Reaksi pertama dari pemerintah Cairo
terhadap kehancuran ekspedisi Hicks, ialah bahwa tentara Mesir akan ditarik
kembali dari Sudan sebelah barat dan selatan, akan tetapi mereka akan
mempertahankan kota-kota yang belum jatuh ketangan Mahdi, seperti Sennar,
Khartoum, dan Kassala. Disamping itu pemerintah Mesir ingin membuka kembali
route antara Suakin dan Berber.
Baring menyarankan kepada Khedive,
supaya penaklukan Sudan itu disabarkan dahulu karena penguasaan kembali daerah
Sudan dapat dilakukan apabila keadaan keuangan dan tentara Mesir telah
mengizinkan. Pada waktu itu Mesir sama sekali tidak mempunyai kekuatan baik
berupa uang maupun tenaga.
Akan tetapi Khedive ingin
melaksanakan cita-citanya. Ia mengirimkan jenderal Valentine Baker (saudara Sir
Samuel Baker) dengan tentara sebanyak 25000 orang ke Suakin untuk merebut
kembali Sinkat dan Tokar. Baker tidak membawa hasil. Kedua tempat tersebut
masih tetap digenggam oleh para pemberontak.
Berbeda dengan pendapat Galdstone,
kaum imperialis didalam kabinetnya mengatakan bahwa adalah kewajiban Inggris
sebagai konsekuensi terhadap pendudukan Inggris di Mesir untuk bertempur
melawan Mahdi. Akan tetapi Galdstone tetap pada pendiriannya semula, karena ia
telah menerima laporan dari Baring dan kolonel Stewart tentang keadaan keuangan
dan militer di Mesir. Galdstone memerintahkan menjalankan politik menarik diri
dan menyetujui pendudukan terhadap dua bandar dipantai Laut Merah ialah Suakin
dan Massasua.
Pada 1884 Gladstone mengirimkan jenderal Charles Gordon
Pasha, yang merupakan bekas gubernur jenderal Sudan, ke Sudan untuk menjalankan
tugas seperti yang dikehendaki oleh perdana menteri itu. Akan tetapi Gordon
mremehkan kekuatan dan pengaruh Mahdi. Dianggapnya bahwa Mahdi hanyalah
pemimpin lokal dan memperalat penduduk yang tidak puas terhadap pemerintah
Mesir-Turki yang korup dan kejam. Ia menggambarkan keadaan Sudan seperti pada
ketika ia masih menjabat gubernur jenderal pada 1877-1879. Ia kenal akan
pemerintahan yang jelek di Sudan. Ia tahu tentang reaksi penduduk terhadap
pasha-pasha yang korup dan pengumpul pajak yang kurang. Tetapi ia tidak
mengerti bahwa di Sudan pada waktu itu telah memiliki seorang pemimpin yang
berpengaruh, mempunyai banyak pengikut dan berjuang berdasarkan ikatan agama.

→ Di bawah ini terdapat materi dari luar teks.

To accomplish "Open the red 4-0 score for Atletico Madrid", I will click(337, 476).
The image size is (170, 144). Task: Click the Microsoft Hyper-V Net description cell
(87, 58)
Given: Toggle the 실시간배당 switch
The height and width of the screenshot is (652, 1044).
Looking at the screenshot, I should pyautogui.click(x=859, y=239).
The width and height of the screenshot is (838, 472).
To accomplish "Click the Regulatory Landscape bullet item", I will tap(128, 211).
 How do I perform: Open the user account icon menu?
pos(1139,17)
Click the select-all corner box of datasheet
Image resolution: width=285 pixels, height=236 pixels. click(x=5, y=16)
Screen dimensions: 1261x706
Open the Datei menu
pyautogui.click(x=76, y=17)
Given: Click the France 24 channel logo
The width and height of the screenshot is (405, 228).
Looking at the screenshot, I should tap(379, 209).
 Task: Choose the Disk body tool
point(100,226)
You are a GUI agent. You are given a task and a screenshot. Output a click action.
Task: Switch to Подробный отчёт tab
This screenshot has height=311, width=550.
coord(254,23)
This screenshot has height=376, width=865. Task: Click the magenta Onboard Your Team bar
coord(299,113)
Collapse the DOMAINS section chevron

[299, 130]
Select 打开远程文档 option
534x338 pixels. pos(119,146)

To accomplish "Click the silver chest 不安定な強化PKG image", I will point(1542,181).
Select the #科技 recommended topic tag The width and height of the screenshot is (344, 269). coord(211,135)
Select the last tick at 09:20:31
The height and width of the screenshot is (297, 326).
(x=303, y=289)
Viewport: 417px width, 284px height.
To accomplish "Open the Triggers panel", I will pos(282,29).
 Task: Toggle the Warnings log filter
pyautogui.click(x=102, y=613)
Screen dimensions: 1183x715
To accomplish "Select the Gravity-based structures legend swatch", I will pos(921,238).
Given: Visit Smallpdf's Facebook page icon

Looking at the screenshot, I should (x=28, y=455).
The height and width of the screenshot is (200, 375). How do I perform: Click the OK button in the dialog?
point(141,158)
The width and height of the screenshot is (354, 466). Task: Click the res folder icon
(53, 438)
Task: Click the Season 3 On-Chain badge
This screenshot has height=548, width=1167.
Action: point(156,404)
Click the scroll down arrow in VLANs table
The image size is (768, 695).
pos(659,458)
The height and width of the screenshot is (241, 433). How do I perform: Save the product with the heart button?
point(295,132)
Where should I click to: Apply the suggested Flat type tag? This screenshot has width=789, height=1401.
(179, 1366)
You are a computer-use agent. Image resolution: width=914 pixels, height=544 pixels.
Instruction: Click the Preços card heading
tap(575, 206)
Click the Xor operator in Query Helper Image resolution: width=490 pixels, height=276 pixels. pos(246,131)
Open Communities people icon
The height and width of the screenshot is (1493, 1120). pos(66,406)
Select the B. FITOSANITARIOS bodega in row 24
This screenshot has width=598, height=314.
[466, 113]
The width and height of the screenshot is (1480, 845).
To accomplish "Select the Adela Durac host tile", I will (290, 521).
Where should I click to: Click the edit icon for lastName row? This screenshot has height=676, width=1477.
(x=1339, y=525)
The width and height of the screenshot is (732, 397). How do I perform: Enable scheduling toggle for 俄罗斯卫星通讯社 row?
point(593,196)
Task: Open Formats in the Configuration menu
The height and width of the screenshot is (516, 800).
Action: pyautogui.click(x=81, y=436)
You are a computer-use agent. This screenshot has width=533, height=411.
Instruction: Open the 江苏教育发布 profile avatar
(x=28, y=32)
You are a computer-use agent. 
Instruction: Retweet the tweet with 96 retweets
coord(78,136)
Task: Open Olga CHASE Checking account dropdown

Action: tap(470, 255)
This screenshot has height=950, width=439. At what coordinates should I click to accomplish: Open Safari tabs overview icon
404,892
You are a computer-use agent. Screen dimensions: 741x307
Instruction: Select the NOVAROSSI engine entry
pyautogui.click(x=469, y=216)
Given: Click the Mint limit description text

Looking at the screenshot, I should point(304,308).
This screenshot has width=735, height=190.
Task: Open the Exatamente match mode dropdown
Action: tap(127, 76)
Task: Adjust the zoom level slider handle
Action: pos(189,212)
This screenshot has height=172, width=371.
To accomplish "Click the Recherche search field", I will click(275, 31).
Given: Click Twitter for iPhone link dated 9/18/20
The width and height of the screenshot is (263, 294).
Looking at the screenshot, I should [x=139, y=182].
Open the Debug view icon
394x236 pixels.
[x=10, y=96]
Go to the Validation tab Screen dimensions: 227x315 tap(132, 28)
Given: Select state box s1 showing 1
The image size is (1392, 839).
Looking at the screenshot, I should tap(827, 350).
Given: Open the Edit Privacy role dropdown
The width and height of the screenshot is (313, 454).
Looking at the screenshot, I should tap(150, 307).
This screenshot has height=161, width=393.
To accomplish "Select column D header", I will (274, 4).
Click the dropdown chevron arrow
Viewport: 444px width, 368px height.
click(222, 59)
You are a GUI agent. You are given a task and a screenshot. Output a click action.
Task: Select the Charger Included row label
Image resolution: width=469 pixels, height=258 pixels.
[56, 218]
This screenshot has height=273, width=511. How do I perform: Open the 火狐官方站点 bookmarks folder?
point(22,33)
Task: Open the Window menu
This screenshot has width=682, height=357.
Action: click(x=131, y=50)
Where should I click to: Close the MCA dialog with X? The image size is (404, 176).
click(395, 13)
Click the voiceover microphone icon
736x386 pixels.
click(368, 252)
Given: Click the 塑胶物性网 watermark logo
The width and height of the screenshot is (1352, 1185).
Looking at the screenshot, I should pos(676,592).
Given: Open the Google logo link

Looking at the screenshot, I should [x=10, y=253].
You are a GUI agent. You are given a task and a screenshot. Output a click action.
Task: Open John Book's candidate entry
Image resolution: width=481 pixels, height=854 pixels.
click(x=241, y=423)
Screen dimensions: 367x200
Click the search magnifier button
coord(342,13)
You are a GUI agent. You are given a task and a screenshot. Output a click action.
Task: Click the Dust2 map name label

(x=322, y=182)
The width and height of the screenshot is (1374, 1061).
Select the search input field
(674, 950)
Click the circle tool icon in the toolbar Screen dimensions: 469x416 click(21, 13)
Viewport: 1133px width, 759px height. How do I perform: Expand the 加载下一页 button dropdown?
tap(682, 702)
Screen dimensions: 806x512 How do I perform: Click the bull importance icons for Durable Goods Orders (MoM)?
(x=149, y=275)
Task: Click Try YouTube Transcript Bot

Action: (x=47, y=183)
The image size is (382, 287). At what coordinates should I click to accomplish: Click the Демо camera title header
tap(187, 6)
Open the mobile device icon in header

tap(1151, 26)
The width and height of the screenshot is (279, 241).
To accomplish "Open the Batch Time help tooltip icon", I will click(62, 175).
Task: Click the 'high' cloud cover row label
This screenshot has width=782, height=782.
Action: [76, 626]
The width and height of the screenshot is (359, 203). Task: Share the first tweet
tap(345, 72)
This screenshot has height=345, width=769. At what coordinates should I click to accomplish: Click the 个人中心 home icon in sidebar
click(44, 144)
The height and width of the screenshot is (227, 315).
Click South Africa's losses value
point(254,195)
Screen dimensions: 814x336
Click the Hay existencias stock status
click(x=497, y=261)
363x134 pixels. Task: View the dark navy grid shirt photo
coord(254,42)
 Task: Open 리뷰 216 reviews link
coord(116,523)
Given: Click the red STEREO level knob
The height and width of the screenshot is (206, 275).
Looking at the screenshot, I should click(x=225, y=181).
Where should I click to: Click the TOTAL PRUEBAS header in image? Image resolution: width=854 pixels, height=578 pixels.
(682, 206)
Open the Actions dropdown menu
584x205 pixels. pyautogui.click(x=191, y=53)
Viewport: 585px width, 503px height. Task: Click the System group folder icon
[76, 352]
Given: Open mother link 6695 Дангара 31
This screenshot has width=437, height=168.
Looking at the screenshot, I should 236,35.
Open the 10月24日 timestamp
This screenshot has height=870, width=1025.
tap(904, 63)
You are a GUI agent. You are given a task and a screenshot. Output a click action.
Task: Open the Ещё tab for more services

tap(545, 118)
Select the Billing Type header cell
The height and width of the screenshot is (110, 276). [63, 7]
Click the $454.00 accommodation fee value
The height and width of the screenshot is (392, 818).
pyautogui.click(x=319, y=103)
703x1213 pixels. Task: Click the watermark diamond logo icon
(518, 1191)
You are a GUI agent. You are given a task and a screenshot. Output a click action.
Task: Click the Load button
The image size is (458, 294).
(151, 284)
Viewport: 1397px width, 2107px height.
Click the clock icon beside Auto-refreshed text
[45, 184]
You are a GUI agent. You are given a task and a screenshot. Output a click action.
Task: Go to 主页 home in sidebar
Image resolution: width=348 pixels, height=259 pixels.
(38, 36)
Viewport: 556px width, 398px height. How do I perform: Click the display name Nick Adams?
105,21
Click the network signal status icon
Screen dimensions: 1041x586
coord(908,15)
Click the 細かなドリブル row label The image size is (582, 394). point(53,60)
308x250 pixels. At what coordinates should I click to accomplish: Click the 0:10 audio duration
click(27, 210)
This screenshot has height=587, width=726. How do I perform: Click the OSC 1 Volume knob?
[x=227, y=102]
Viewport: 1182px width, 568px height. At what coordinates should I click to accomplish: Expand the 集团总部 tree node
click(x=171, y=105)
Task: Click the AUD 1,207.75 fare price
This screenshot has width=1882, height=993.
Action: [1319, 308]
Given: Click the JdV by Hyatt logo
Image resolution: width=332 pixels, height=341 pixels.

Setibanya di Cairo ia menemui
Khedive, Baring dan pembesar-pembesar Mesir lainnya. Sekali lagi ditekankan tugas yang dipikulkan
padanya, ialah menjalankan politik evakuasi di Sudan. Oleh Khedive ia diangkat
sebagai gubernur jenderal. Kemudian ia menuju ke Khartoum. Kedatangannya
disambut hangat oleh penduduk dan tentara Mesir-Inggris yang ada di Ibu kota
tersebut.
Selanjutnya Gordon melakukan
penyelidikan-penyelidikan. Kemudian ia berpendapat bahwa apabila Khartoum jatuh
ketangan Mahdi, maka akan sangat sukarlah kota itu dapat direbut kembali. Oleh
sebab itu ia memutuskan bahwa gerakan Mahdi harus ditindas. Maksud ini disampaikan
melalui telegram ke London dan Cairo, dan ia minta bantuan tentara beserta
perlengkapannya untuk keperluan tersebut.
Situasi kota Khartoum menjadi sangat
kritis. Pengikut Mahdi telah mendekati ibu kota tersebut. Dengan perantaraan
surat yang ditulis dalam bahasa Jerman dan Prancis Mahdi minta agar Gordon
menyerahkan diri kepadanya. Gordon tidak memberi jawaban. Tidak lama kemudian
berita tentang jatuhnya Bhar el Ghazal dan terbunuhnya Stewart dalam
pertempuran tersebut sampai di Khartoum. Sekali lagi Mahdi mendesak agar Gordon
menyerah tetapi Gordon menjawab, bahwa ia pantang menyerah dan ia berusaha agar
dapat meihat munculnya pengaruh Inggris di Sudan. Akhirnya Gordon bersama
seluruh tentaranya dikepung oleh kaum Mahdi (1884). Pada malam hari tanggal 25
Januari 1885, Khartoum jatuh ketangan Mahdi. Pemerintah Inggris terpaksa
mengirimkan ekspedisi untuk menolong Gordon, akan tetapi terlambat. Gordon
dengan seluruh tentaranya terbunuh.
Berita tentang jatuhnya Khartoum
sungguh mendebarkan Ratu Victoria. Gordon disebutnya seorang “Christian Hero”.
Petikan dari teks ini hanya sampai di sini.